Sanctions de l’ONU contre des gangs en Haïti: «Une déception», juge le politologue Joseph Harold Pierre
Le politologue Joseph Harold Pierre qualifie de déception la résolution adoptée par le conseil de Sécurité de l’ONU sanctionnant des gangs en Haïti et ceux qui les soutiennent, faisant fi des appels du gouvernement haïtien. Intervenant ce samedi 22 octobre 2022, à Panel Magik, le Professeur estime que cette résolution traduit le manque de volonté de la communauté internationale d’agir véritablement face à la crise haïtienne.
Cette résolution réprime les ventes d’armes illicites et les groupes armés criminels violents en Haïti en imposant une interdiction de voyager, un embargo sur les armes et un gel des avoirs des chefs de gangs et à toute personne se livrant à des actions qui menacent la paix, la sécurité ou la stabilité en Haïti, un pays embourbé par des crises à répétition.
« Ce qui m’intéresse, ce sont plutôt les mesures prises pour résoudre le problème de l’insécurité », lâche d’entrée de jeu Joseph Harold Pierre, estimant que la résolution prise hier par le conseil de Sécurité des Nations-Unies ne peut en aucun cas aider Haïti à sortir du bourbier dans lequel il patauge.
Dans la résolution adoptée par le conseil de sécurité de l’ONU, la première sanction concerne l’interdiction de voyager pour les gangs et ceux qui les soutiennent. Cette mesure ne s’applique pas lorsque ce voyage est justifié pour des raisons de besoin humanitaire, y compris d’obligation religieuse ; lorsque le Comité détermine au cas par cas qu’une exemption favoriserait les objectifs de paix et de stabilité en Haïti.

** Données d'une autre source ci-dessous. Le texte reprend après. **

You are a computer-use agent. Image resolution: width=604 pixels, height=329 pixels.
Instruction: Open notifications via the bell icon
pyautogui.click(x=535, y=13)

« Si c’est comme ça, ce n’est pas fonctionnel. Comment pouvez-vous me dire que cette mesure peut ne pas s’appliquer à un moment de la durée pour des raisons de besoin humanitaire et obligation religieuse pour des gangs et ceux qui les soutiennent ? », s’interroge Joseph Harold qui pense que « cela n’a aucun sens ».
La deuxième mesure de la résolution concerne le gel des avoirs. Cette mesure aussi est pour une période initiale d’un an. Toutefois, cette mesure ne s’applique pas aux fonds, autres actifs financiers ou ressources économiques nécessaires pour couvrir les dépenses de base, y compris le paiement de denrées alimentaires, de loyers ou de prêts hypothécaires, de médicaments et de traitements médicaux, d’impôts, de primes d’assurance et de frais de services publics, etc…
« Quel est le statut des gens concernés par les sanctions? Sont-ils des gens qui ont commis des infractions ou des terroristes? », se demande le spécialiste de l’Amérique Latine. « Je trouve que cette mesure est excessivement légère par rapport au problème que nous avons », ajoute-il.
La troisième mesure inscrite dans la résolution adoptée concerne un embargo ciblé sur les armes. « Pour que les USA puissent résoudre le problème du trafic illicite d’armes à feu, ils ne devraient pas penser à Haïti. C’est un problème régional », détaille-t-il, soutenant que les Bahamas, la République Dominicaine, Haïti s’approvisionnent illégalement d’armes à feu aux USA. « Les gangs pourront faire du trafic dans des autres pays qui s’approvisionnent en armes illégalement en Haïti », ajoute-t-il.
Le professeur Joseph Harold Pierre croit mordicus que le problème qui sévit dans le pays reste et demeure l’épineuse question de l’insécurité. « La PNH ne peut pas résoudre le problème. Elle est en manque de capacité technique ; elle est numériquement faible », déplore M. Pierre, soulignant que l’institution policière ne compte que 110 policiers pour 100 000 Haïtiens.
A ces préoccupations, selon le politologue, s’ajoutent les conditions de travail misérables des agents de la PNH. « Ils ne reçoivent pas leur dû normalement. Ils ne sont pas motivés. Ils savent comme la population que les patrons des gangs sont les politiciens », analyse Pierre qui croit qu’une force militaire étrangère est la véritable panacée face aux maux haïtiens.
« La communauté internationale est capable de nous aider mais ne veut pas. Elle a la capacité et les moyens financiers », souligne-t-il.
Joseph Harold Pierre rappelle que des missions onusiennes ont eu des réussites dans certains pays du continent africain comme le Liberia, Côte-d’Ivoire et Timor Oriental. Toutefois, le spécialiste penche plutôt pour une mission réalisée non sous le label de l’ONU. « Il faut que ce soit une mission totale armée bilatérale, trilatérale », dit-il.
Cette résolution adoptée hier vendredi n’a pas comblé les attentes. Haïti a, certes, salué l’adoption de cette résolution mais insiste pour une force militaire étrangère pour mater l’insécurité en Haïti.